Testing for a Real Edge | Build Your Playbook

1 The standard of proof

A play is a claim — make it pay its way

Component 9 of the template is the honest one: does this play actually make money over a meaningful sample? A handful of remembered winners isn't evidence — memory keeps the wins and quietly deletes the losses. To trust a play, you measure it.

The good news: you only need a few numbers, and they're the same ones Van Tharp built his work around — losses and wins counted in R, the risk you took on each trade.

2 Think in R

Every result in units of risk

Record each trade's result as a multiple of its 1R risk, not in dollars. Risked $200 and made $600? That's +3R. Stopped out for the planned $200? −1R. Working in R makes trades comparable across account sizes and position sizes, and it's what lets you compute expectancy cleanly.

Expectancy (R per trade) = (win rate × average win in R) − (loss rate × average loss in R) Example: 40% win rate, average win +2.5R, average loss −1R = (0.40 × 2.5) − (0.60 × 1.0) = 1.00 − 0.60 = +0.40R per trade

A positive expectancy means the play makes money per trade on average, over a large enough sample. Notice the example wins less than half the time and is still strongly profitable — because the wins are bigger than the losses. Win rate alone tells you almost nothing; expectancy is the number that matters. (Full walk-through on expected value.)

3 Sample size & honesty

Enough trades, fairly counted

·Gather a real sample. A few trades prove nothing — variance dominates. Aim for dozens of instances (backtested, paper, or small live) before you trust the stats. The rarer the play, the longer this takes.
·Count every instance, including the ones you'd skip. If you only log the trades you remember taking, you've already biased the result. Define the play's trigger and count all times it occurred in your test window.
·Separate backtest from forward test. A backtest checks the idea on history; a forward (paper or small-size) test checks that you can actually execute it in real time. Both matter — many plays look great in hindsight and fall apart live.

4 Filter by conditions

Don't average two different games together

This is the most common reason a real edge hides in the data: you pool instances that happen under different conditions. The clearest case is news. As the trade-the-news lesson shows, the same breakout has very different odds with a fresh catalyst versus without one. Pool them and the average looks mediocre; split them and one bucket may have a strong edge while the other has none.

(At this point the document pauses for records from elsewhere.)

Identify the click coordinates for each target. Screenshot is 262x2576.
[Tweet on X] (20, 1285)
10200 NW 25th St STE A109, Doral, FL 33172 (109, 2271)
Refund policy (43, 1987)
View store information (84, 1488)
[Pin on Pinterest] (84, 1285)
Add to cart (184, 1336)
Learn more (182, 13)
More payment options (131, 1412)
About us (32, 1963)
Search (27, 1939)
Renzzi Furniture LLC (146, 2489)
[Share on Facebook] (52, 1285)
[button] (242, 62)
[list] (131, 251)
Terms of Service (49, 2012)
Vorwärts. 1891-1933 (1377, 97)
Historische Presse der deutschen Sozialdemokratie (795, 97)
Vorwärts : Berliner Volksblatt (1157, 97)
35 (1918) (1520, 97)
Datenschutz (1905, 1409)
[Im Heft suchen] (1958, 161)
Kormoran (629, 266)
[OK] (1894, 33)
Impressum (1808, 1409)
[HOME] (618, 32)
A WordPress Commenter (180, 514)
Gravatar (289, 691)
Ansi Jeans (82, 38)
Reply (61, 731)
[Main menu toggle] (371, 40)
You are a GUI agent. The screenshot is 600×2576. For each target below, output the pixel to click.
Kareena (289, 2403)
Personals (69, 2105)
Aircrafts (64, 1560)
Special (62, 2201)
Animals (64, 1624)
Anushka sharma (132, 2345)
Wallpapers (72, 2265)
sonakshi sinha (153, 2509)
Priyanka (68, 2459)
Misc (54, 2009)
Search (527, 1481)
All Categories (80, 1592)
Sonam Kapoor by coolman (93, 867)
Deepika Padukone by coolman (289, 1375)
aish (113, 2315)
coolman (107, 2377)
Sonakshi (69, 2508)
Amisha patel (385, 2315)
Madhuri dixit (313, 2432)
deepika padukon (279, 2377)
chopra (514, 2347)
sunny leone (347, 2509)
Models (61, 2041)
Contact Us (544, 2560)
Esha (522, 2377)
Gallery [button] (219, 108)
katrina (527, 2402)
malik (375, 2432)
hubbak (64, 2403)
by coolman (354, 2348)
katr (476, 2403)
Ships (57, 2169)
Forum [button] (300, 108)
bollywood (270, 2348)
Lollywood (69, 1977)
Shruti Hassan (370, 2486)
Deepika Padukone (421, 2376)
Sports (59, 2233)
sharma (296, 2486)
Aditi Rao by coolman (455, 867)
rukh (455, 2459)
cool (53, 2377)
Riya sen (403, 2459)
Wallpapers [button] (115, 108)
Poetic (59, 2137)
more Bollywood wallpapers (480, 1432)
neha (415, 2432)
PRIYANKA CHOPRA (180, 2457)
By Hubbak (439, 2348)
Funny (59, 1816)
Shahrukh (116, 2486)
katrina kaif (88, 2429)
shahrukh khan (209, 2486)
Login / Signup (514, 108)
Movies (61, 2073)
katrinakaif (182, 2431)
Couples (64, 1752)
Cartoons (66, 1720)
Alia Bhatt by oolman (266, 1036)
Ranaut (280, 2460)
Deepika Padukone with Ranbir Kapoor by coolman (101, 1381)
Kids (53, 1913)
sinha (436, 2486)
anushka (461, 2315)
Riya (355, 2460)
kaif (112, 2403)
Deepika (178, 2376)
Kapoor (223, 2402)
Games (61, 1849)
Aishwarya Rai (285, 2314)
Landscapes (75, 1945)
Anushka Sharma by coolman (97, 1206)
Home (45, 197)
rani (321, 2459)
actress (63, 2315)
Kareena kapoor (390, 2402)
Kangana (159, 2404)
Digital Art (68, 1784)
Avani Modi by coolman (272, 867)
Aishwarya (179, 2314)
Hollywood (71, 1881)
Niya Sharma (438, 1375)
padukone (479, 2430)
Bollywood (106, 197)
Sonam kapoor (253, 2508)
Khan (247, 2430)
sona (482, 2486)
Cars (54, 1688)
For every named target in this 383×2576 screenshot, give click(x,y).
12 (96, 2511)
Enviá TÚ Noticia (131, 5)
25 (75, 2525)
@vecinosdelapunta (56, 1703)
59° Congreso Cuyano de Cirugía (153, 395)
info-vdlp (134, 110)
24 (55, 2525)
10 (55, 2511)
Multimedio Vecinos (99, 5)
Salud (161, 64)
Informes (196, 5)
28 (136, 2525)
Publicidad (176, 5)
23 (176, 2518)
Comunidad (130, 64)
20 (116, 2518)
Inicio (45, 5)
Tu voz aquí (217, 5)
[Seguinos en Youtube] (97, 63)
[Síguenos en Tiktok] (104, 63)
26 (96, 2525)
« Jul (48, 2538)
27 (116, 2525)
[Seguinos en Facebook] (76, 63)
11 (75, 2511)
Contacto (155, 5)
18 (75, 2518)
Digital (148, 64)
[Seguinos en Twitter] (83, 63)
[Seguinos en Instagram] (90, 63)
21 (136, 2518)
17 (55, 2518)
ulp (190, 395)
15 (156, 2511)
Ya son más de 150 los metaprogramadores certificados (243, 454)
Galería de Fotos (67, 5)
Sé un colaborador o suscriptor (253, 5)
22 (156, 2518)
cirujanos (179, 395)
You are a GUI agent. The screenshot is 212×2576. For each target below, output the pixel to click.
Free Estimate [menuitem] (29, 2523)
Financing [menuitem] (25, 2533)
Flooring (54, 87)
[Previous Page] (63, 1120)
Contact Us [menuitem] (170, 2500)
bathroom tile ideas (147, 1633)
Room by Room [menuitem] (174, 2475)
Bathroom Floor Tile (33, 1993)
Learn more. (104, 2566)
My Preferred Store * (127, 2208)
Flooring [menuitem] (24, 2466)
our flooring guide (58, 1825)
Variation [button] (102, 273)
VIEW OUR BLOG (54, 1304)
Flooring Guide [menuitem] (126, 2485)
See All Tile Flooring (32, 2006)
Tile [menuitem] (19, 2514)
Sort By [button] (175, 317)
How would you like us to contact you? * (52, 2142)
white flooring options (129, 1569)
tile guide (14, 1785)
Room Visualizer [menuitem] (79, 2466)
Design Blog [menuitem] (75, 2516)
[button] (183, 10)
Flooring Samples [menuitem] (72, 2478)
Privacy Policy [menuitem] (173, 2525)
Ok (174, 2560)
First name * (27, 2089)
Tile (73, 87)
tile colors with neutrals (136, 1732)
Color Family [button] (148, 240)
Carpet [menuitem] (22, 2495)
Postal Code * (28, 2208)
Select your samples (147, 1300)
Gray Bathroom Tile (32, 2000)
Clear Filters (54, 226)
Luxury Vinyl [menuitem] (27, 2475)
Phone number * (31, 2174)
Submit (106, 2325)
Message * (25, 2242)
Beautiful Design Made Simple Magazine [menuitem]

So tag each instance by its conditions — news vs. no-news, trend vs. range, time of day — and check the stats within each bucket. Often the real discovery isn't "this play works" but "this play works under these specific conditions," which becomes component 3 of your template.

5 The curve-fitting trap

Beware the perfect backtest

If you keep adding rules until the historical results look flawless, you haven't found an edge — you've memorized the past. A play with ten finely-tuned conditions that worked beautifully on last year's data usually falls apart on next year's. Favour simple, robust plays with few parameters and a thesis that makes sense, and always reserve some data (or forward time) the rules never saw. If the edge only appears after heavy optimization, distrust it.

Your task

Pick your play's trigger, find ~20–30 historical instances, and record each as an R-multiple, tagged by conditions. Compute the win rate, average win/loss, and expectancy — overall and within the most important condition bucket. Fill in component 9. If expectancy isn't positive, the next lesson's review loop is how you fix or retire it.